William Hodges, R.A. (1744-1797)

The Cascatelle at Tivoli, after Richard Wilson R.A.


The Cascatelle at Tivoli, after Richard Wilson R.A.

oil on canvas
29 x 37 in. (73.7 x 94 cm.)
Circa 1775-79
with carved and gilded period
English neo-classical frame

This landscape is a version of Richard Wilson’s subject now in the Dulwich Picture Gallery, London. Wilson had been in Rome in between 1752 and 1755/6, and upon his return set about producing classical landscapes inspired by painters such as Vernet and Zuccarelli. Hodges was apprenticed to Wilson between 1758 and 1765, and together with his fellow pupils Joesph Farington and Thomas Jones, he is one of the key biographical sources on Wilson. His account in the European Magazine of 1790 remains the earliest, and presumably most accurate, record of Wilson’s life.

Compositionally, Hodges’ view of Tivoli is an exact version of Wilson’s original. However, his interpretation goes beyond the classicism of Wilson and there is a discernible Romanticism in his treatment of the glowing sky and, in particular, the dramatic waterfall.
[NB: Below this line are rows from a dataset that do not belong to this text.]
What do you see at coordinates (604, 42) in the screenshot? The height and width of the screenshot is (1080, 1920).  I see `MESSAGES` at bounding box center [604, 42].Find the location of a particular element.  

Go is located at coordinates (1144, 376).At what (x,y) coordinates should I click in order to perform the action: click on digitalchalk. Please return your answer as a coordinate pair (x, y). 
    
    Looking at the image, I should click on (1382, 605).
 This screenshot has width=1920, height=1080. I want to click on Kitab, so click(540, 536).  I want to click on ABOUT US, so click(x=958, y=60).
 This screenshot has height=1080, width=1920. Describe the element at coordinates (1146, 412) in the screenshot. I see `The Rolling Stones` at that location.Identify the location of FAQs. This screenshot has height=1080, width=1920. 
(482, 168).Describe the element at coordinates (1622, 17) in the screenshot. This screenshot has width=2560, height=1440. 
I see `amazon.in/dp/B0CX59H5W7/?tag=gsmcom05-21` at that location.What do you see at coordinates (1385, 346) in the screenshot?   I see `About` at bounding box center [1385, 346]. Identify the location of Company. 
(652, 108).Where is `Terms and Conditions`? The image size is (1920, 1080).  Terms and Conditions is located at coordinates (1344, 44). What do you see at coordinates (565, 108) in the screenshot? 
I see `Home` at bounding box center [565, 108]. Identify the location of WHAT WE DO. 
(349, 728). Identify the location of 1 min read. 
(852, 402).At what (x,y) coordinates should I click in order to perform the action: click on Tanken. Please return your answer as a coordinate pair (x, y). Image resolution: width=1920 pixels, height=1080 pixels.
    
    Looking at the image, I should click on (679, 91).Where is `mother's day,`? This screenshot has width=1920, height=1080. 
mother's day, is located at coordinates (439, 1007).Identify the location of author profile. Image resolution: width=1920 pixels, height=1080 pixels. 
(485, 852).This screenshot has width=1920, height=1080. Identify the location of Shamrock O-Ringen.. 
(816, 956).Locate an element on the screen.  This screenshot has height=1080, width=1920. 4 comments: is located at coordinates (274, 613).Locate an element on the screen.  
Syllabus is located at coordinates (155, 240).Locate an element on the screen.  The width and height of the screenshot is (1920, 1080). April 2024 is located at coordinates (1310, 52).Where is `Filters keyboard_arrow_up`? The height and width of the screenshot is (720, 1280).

This tendency was a product of his voyage on Cook’s second expedition to the South Seas (1772-5), and it is therefore probable that he copied Wilson’s original in England between 1775 and his departure for India in 1779. By the time of his return to England in 1783, his manner had developed away from the classical studio style of Wilson into a more organised, plein-airiste idiom.